*** Opening RECORDS SHOWN ***

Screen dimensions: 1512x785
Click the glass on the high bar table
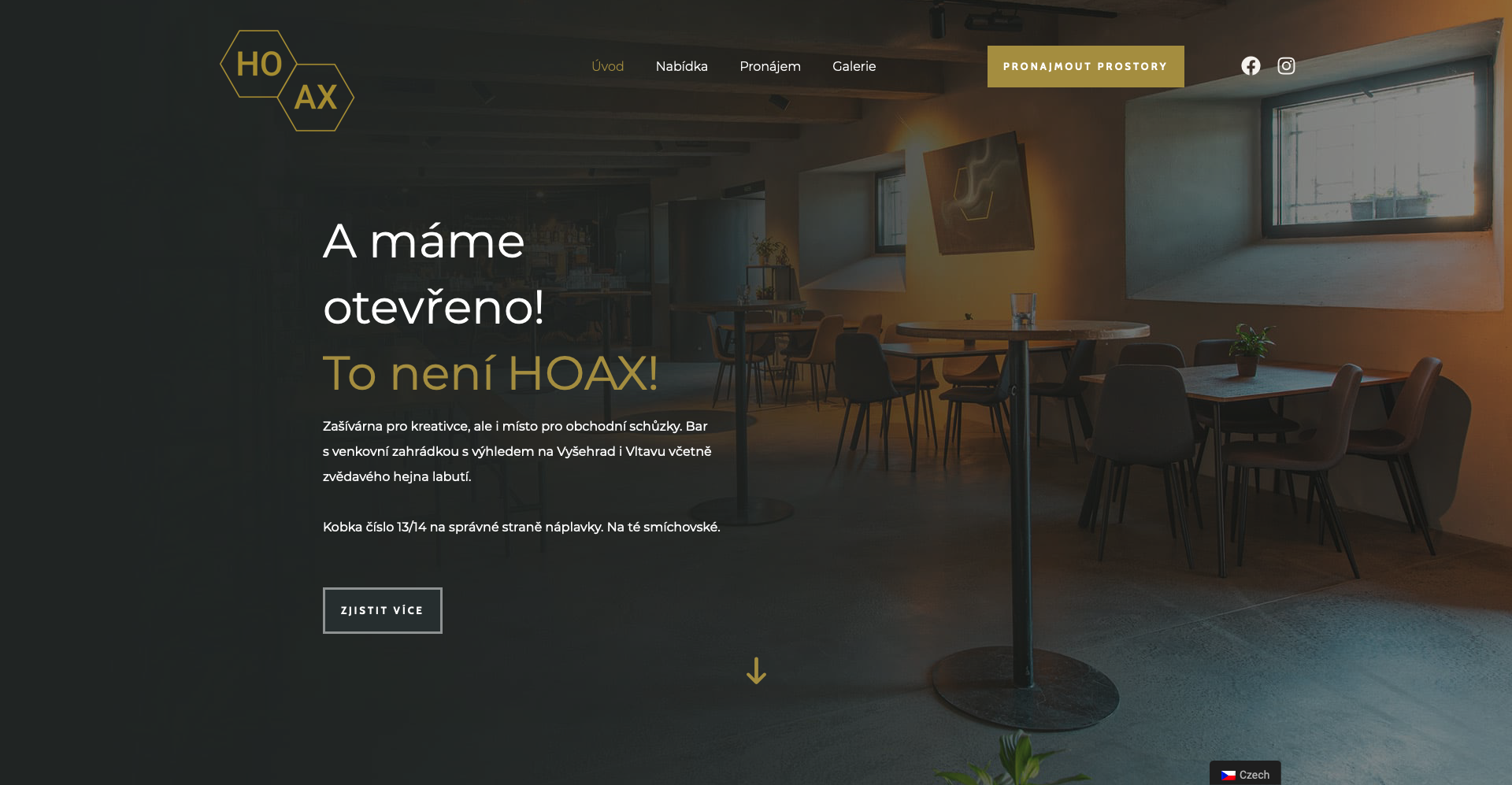click(1023, 309)
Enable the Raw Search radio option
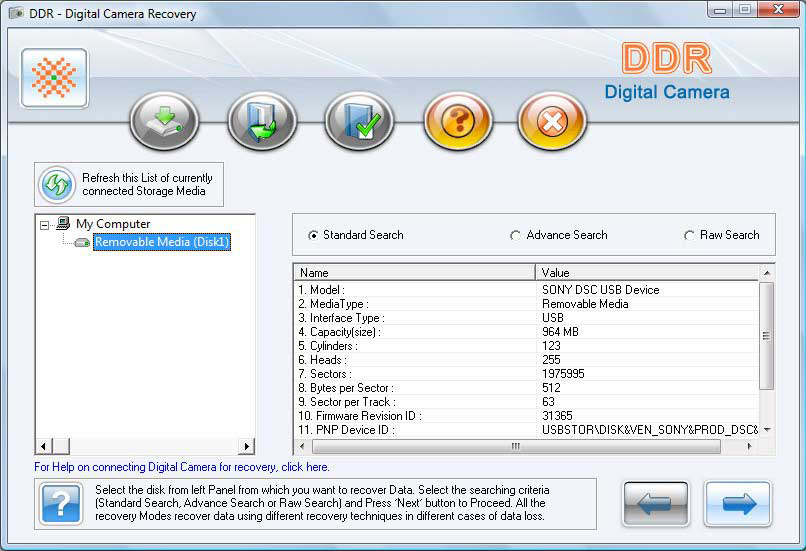Screen dimensions: 806x551 point(689,236)
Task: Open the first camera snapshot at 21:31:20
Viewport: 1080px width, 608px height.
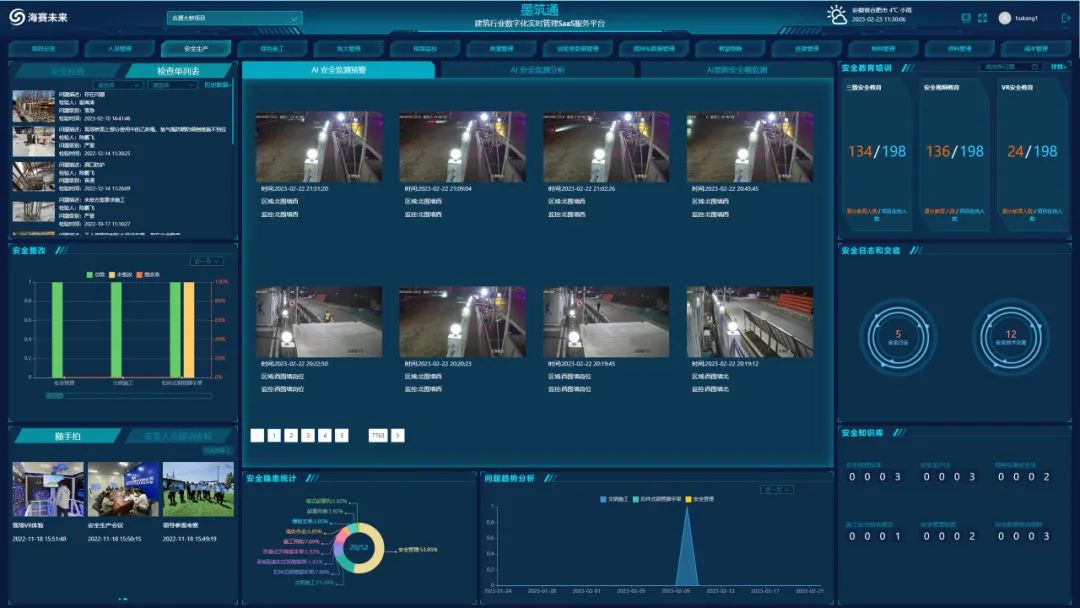Action: [x=318, y=146]
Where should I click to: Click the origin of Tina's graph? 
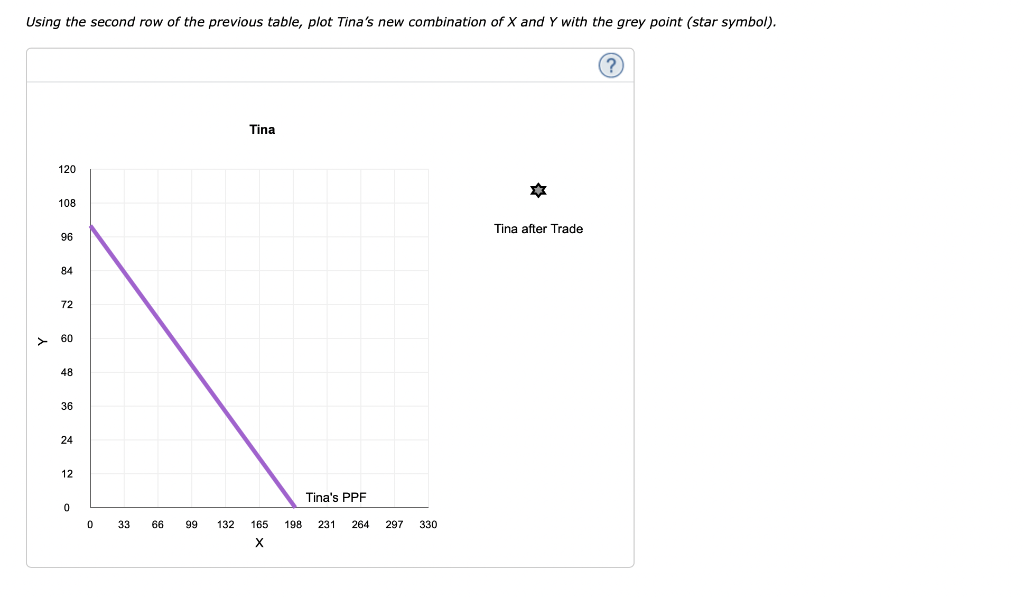pyautogui.click(x=91, y=506)
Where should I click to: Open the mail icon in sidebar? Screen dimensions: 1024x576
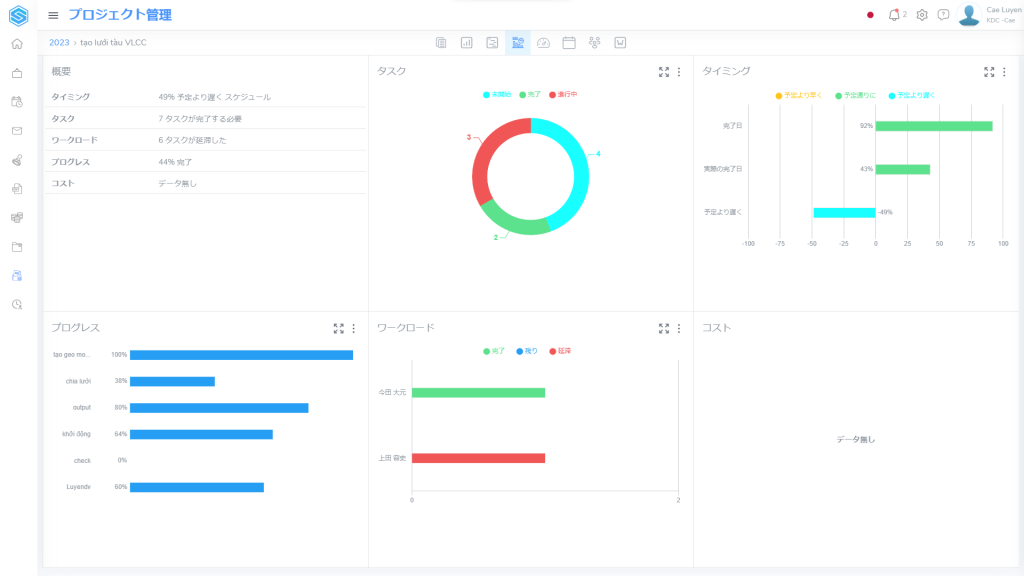(17, 131)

*** Closing RECORDS SHOWN ***

| EXERCISE DESCRIPTION |
Each line above gets copied exactly; leave the pictures out.

| SOLUTION FOR THIS TASK |
Screen dimensions: 1512x785
Click the glass on the high bar table
click(1023, 309)
Enable the Raw Search radio option
Screen dimensions: 806x551 point(689,236)
Task: Open the first camera snapshot at 21:31:20
Viewport: 1080px width, 608px height.
Action: [x=318, y=146]
Where should I click to: Click the origin of Tina's graph? 
pyautogui.click(x=91, y=506)
Where should I click to: Open the mail icon in sidebar? Screen dimensions: 1024x576
(17, 131)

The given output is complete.